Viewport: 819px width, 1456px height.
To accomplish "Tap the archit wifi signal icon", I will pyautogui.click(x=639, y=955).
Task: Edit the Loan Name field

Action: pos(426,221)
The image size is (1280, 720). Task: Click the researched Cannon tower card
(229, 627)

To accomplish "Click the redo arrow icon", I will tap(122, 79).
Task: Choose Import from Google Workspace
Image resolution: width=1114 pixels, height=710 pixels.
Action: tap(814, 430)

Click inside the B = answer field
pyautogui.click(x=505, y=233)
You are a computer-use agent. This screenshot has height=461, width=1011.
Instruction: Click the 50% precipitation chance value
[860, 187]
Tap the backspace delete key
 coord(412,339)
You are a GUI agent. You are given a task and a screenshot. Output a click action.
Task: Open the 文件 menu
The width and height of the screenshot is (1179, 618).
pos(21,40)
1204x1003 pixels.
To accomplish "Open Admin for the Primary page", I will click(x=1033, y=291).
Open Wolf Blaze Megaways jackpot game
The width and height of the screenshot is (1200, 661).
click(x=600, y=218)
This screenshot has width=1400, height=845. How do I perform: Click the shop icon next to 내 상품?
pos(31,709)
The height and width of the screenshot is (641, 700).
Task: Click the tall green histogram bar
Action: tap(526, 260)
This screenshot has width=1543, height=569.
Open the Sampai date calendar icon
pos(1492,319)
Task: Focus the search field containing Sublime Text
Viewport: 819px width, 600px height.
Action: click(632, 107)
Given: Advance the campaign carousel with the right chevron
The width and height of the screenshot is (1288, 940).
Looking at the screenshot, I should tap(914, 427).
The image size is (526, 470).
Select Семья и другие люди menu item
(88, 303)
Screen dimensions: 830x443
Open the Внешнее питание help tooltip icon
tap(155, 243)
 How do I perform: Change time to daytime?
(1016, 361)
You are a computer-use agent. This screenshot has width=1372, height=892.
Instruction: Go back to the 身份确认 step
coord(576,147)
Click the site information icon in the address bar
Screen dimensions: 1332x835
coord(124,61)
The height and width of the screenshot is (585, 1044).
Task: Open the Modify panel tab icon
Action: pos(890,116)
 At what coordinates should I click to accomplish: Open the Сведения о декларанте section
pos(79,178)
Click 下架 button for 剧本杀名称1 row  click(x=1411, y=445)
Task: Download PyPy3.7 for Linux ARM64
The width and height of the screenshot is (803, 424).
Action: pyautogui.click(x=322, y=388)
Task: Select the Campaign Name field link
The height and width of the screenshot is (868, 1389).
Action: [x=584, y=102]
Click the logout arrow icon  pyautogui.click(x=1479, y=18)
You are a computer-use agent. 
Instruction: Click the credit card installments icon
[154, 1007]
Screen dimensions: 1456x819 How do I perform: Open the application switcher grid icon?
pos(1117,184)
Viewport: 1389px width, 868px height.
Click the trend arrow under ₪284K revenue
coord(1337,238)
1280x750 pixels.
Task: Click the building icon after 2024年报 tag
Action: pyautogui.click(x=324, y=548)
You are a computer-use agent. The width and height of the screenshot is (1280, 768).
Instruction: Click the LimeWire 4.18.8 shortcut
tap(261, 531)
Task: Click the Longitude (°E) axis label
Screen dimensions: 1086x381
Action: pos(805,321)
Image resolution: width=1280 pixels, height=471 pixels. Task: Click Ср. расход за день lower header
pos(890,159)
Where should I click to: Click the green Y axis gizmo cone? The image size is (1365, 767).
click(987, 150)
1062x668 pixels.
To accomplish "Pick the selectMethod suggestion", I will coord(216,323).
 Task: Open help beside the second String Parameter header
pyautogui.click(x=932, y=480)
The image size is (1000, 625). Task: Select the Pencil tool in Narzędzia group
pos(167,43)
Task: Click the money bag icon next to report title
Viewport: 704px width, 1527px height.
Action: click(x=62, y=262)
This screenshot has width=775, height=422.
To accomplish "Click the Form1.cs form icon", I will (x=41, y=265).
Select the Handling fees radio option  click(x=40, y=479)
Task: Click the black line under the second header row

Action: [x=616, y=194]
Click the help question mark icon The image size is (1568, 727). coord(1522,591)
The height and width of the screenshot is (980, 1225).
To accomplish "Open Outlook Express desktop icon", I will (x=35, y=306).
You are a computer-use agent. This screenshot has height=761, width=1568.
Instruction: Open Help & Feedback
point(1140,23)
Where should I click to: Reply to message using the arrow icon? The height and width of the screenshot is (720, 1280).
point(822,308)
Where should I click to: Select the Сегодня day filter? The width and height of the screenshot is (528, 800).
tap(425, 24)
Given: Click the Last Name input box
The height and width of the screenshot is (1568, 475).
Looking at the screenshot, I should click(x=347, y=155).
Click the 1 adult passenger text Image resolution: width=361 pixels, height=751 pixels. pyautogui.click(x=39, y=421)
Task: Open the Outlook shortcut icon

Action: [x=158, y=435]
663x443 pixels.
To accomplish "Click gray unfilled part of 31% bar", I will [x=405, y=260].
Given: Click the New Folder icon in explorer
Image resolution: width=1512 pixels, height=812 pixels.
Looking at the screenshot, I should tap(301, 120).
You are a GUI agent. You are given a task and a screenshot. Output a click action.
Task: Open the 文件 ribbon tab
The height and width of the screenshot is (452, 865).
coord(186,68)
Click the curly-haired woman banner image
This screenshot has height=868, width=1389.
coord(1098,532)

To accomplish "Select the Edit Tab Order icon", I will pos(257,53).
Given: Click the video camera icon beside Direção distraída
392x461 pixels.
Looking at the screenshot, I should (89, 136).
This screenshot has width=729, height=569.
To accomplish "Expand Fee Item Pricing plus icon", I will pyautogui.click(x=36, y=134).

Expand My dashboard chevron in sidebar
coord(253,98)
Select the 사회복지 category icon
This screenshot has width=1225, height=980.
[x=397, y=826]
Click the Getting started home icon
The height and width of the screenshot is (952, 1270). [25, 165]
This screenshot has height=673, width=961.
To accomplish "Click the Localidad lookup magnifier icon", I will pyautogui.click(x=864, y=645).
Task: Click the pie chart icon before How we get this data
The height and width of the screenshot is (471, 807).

To be done: Reproduce every one of the rows above, switching "Loan Name" to "Borrower Name" and leaving all other text unchanged.

Written solution:
Viewport: 819px width, 1456px height.
To accomplish "Tap the archit wifi signal icon", I will pyautogui.click(x=639, y=955).
Task: Edit the Borrower Name field

Action: pos(426,221)
The image size is (1280, 720). Task: Click the researched Cannon tower card
(229, 627)

To accomplish "Click the redo arrow icon", I will tap(122, 79).
Task: Choose Import from Google Workspace
Image resolution: width=1114 pixels, height=710 pixels.
Action: tap(814, 430)

Click inside the B = answer field
pyautogui.click(x=505, y=233)
You are a computer-use agent. This screenshot has height=461, width=1011.
Instruction: Click the 50% precipitation chance value
[860, 187]
Tap the backspace delete key
 coord(412,339)
You are a GUI agent. You are given a task and a screenshot. Output a click action.
Task: Open the 文件 menu
The width and height of the screenshot is (1179, 618).
pos(21,40)
1204x1003 pixels.
To accomplish "Open Admin for the Primary page", I will click(x=1033, y=291).
Open Wolf Blaze Megaways jackpot game
The width and height of the screenshot is (1200, 661).
click(x=600, y=218)
This screenshot has width=1400, height=845. How do I perform: Click the shop icon next to 내 상품?
pos(31,709)
The height and width of the screenshot is (641, 700).
Task: Click the tall green histogram bar
Action: tap(526, 260)
This screenshot has width=1543, height=569.
Open the Sampai date calendar icon
pos(1492,319)
Task: Focus the search field containing Sublime Text
Viewport: 819px width, 600px height.
Action: click(632, 107)
Given: Advance the campaign carousel with the right chevron
The width and height of the screenshot is (1288, 940).
Looking at the screenshot, I should tap(914, 427).
The image size is (526, 470).
Select Семья и другие люди menu item
(88, 303)
Screen dimensions: 830x443
Open the Внешнее питание help tooltip icon
tap(155, 243)
 How do I perform: Change time to daytime?
(1016, 361)
You are a computer-use agent. This screenshot has width=1372, height=892.
Instruction: Go back to the 身份确认 step
coord(576,147)
Click the site information icon in the address bar
Screen dimensions: 1332x835
coord(124,61)
The height and width of the screenshot is (585, 1044).
Task: Open the Modify panel tab icon
Action: pos(890,116)
 At what coordinates should I click to accomplish: Open the Сведения о декларанте section
pos(79,178)
Click 下架 button for 剧本杀名称1 row  click(x=1411, y=445)
Task: Download PyPy3.7 for Linux ARM64
The width and height of the screenshot is (803, 424).
Action: pyautogui.click(x=322, y=388)
Task: Select the Campaign Name field link
The height and width of the screenshot is (868, 1389).
Action: [x=584, y=102]
Click the logout arrow icon  pyautogui.click(x=1479, y=18)
You are a computer-use agent. 
Instruction: Click the credit card installments icon
[154, 1007]
Screen dimensions: 1456x819 How do I perform: Open the application switcher grid icon?
pos(1117,184)
Viewport: 1389px width, 868px height.
Click the trend arrow under ₪284K revenue
coord(1337,238)
1280x750 pixels.
Task: Click the building icon after 2024年报 tag
Action: pyautogui.click(x=324, y=548)
You are a computer-use agent. The width and height of the screenshot is (1280, 768).
Instruction: Click the LimeWire 4.18.8 shortcut
tap(261, 531)
Task: Click the Longitude (°E) axis label
Screen dimensions: 1086x381
Action: pos(805,321)
Image resolution: width=1280 pixels, height=471 pixels. Task: Click Ср. расход за день lower header
pos(890,159)
Where should I click to: Click the green Y axis gizmo cone? The image size is (1365, 767).
click(987, 150)
1062x668 pixels.
To accomplish "Pick the selectMethod suggestion", I will coord(216,323).
 Task: Open help beside the second String Parameter header
pyautogui.click(x=932, y=480)
The image size is (1000, 625). Task: Select the Pencil tool in Narzędzia group
pos(167,43)
Task: Click the money bag icon next to report title
Viewport: 704px width, 1527px height.
Action: click(x=62, y=262)
This screenshot has width=775, height=422.
To accomplish "Click the Form1.cs form icon", I will (x=41, y=265).
Select the Handling fees radio option  click(x=40, y=479)
Task: Click the black line under the second header row

Action: [x=616, y=194]
Click the help question mark icon The image size is (1568, 727). coord(1522,591)
The height and width of the screenshot is (980, 1225).
To accomplish "Open Outlook Express desktop icon", I will (x=35, y=306).
You are a computer-use agent. This screenshot has height=761, width=1568.
Instruction: Open Help & Feedback
point(1140,23)
Where should I click to: Reply to message using the arrow icon? The height and width of the screenshot is (720, 1280).
point(822,308)
Where should I click to: Select the Сегодня day filter? The width and height of the screenshot is (528, 800).
tap(425, 24)
Given: Click the Last Name input box
The height and width of the screenshot is (1568, 475).
Looking at the screenshot, I should click(x=347, y=155).
Click the 1 adult passenger text Image resolution: width=361 pixels, height=751 pixels. pyautogui.click(x=39, y=421)
Task: Open the Outlook shortcut icon

Action: [x=158, y=435]
663x443 pixels.
To accomplish "Click gray unfilled part of 31% bar", I will [x=405, y=260].
Given: Click the New Folder icon in explorer
Image resolution: width=1512 pixels, height=812 pixels.
Looking at the screenshot, I should tap(301, 120).
You are a GUI agent. You are given a task and a screenshot. Output a click action.
Task: Open the 文件 ribbon tab
The height and width of the screenshot is (452, 865).
coord(186,68)
Click the curly-haired woman banner image
This screenshot has height=868, width=1389.
coord(1098,532)

To accomplish "Select the Edit Tab Order icon", I will pos(257,53).
Given: Click the video camera icon beside Direção distraída
392x461 pixels.
Looking at the screenshot, I should (89, 136).
This screenshot has width=729, height=569.
To accomplish "Expand Fee Item Pricing plus icon", I will pyautogui.click(x=36, y=134).

Expand My dashboard chevron in sidebar
coord(253,98)
Select the 사회복지 category icon
This screenshot has width=1225, height=980.
[x=397, y=826]
Click the Getting started home icon
The height and width of the screenshot is (952, 1270). [25, 165]
This screenshot has height=673, width=961.
To accomplish "Click the Localidad lookup magnifier icon", I will pyautogui.click(x=864, y=645).
Task: Click the pie chart icon before How we get this data
The height and width of the screenshot is (471, 807).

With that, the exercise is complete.